Suite à la fusion des caisses publiques, à laquelle s’opposait le SSP, votre syndicat a quitté le Cartel intersyndical. Cette position est-elle tenable ? Le mouvement syndical n’a-t-il pas tout à perdre d’une scission ?
L’unité se fait sur des choses concrètes. Elle ne peut pas être que de façade et de paroles. Le Cartel a fait une campagne active avec le Conseil d’Etat, la droite, le PS et les Verts pour la fusion des caisses, avec nos cotisations. On ne peut financer un groupe qui finalement utilise nos contributions contre le personnel. Cependant, nous sommes disposés à mener des actions communes contre Score ou contre toute autre attaque contre la fonction publique. Le SSP fait encore partie de la Communauté genevoise d’action syndicale (CGAS) qui regroupe tous les syndicats. Celle-ci prend des positions qui nous semblent nettement meilleures que le Cartel. Elle s’est ainsi abstenue sur fusion des caisses. Au Cartel, on trouve le SIT qui a fait une alliance avec Hiler, en se réfugiant derrière l’idée qu’il faut se battre pour les bas salaires du privé plutôt que pour les fonctionnaires, et des organisations d’enseignants, des secteurs plutôt mieux lotis que les autres. Le SSP qui défend toute la fonction publique se trouve forcément isolé dans le Cartel. Notre assemblée a finalement décidé qu’il n’était pas possible de rester si le Cartel faisait campagne contre nos intérêts.

□ □ □ □ □

* _Travail demandé_:
[1] D'après l'entretien sur le départ du SSP du Cartel intersyndical, quelle position la CGAS a-t-elle prise sur la fusion des caisses ?
[2] Poursuivez l'entretien sur le départ du SSP du Cartel intersyndical à partir de sa dernière phrase.

□ □ □ □ □

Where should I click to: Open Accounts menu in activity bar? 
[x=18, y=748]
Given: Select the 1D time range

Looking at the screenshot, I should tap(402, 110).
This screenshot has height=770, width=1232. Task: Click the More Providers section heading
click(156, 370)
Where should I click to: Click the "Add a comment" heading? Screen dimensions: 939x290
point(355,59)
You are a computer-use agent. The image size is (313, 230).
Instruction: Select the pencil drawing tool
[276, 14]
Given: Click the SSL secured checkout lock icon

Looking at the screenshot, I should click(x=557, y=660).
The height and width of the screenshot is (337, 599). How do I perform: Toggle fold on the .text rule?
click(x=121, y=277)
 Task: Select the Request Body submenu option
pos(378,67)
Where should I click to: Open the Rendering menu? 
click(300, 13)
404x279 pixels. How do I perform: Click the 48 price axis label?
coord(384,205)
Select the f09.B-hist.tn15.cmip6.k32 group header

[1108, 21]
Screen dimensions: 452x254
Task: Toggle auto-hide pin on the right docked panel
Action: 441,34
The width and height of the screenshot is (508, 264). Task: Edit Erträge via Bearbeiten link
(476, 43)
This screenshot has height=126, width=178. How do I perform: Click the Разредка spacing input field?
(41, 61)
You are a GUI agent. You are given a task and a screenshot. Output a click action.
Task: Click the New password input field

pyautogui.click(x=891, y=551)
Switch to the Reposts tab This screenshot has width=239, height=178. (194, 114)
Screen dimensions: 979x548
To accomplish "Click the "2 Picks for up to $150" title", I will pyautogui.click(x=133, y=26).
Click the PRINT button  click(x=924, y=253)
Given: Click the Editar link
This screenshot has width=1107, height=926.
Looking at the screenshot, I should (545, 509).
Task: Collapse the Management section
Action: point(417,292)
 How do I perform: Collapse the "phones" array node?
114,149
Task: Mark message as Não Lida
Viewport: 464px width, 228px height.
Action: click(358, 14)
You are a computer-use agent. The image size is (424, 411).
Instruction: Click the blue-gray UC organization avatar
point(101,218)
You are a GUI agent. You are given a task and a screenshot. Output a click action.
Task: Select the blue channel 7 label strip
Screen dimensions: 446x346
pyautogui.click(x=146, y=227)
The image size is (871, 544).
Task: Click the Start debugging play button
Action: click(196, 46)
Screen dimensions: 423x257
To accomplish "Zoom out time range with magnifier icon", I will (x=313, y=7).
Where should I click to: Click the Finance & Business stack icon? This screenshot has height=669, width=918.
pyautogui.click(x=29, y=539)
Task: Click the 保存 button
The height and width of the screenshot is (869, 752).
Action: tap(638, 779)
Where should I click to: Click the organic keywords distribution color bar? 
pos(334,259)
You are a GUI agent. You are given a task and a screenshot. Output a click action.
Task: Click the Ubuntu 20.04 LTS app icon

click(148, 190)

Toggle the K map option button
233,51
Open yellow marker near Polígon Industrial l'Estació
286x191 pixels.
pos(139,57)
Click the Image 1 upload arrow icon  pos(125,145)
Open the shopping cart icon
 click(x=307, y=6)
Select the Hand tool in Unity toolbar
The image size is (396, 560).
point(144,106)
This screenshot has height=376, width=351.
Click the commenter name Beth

□ □ □ □ □

* _Réponses attendues_:
[1] Elle s'est abstenue.

[2]
Ne faut-il pas l’unité pour mettre en application concrète la fusion des caisses ?
Le Conseil d’Etat a d’ores et déjà exclu le SSP des négociations sur la caisse, du fait que nous nous sommes opposés à la fusion. Le Cartel a co-validé cette position. Ils ont tout décidé entre eux. Ils partagent l’avis que pour la question de la pénibilité des tâches, on reprenne Score. Nous nous sommes opposés à notre éviction, mais nous n’avons pas été suivis par le Cartel. Patrick Flury, leur nouveau président n’est pas très combatif.

Vous vous présentez au Conseil d’Etat sur la liste Ensemble à Gauche, quels seront vos axes de campagne et comment comptez-vous vous opposer au MCG dans la campagne ?
Mon objectif est de dénoncer tous les abus patronaux. Aujourd’hui, les travailleurs sont mis de côté et les patrons peuvent tout faire avec eux. C’est ce qui nous révolte le plus. Au Grand Conseil, nous ferons des propositions pour protéger les salariés de ce canton. Du fait de notre implantation, on a assez d’arguments et d’éléments pour dénoncer les pratiques patronales. Quant au MCG, c’est un parti qui divise les travailleurs, en les montant les uns contre les autres. Le problème, ce ne sont pas les frontaliers, mais les patrons, qui utilisent les frontaliers contre les autres travailleurs en les engageant à bas prix. Nos collègues frontaliers ne sont pas responsables de la politique de sous-enchère des patrons. On espère être entendu, en rappelant que le MCG est nuisible pour le monde syndical.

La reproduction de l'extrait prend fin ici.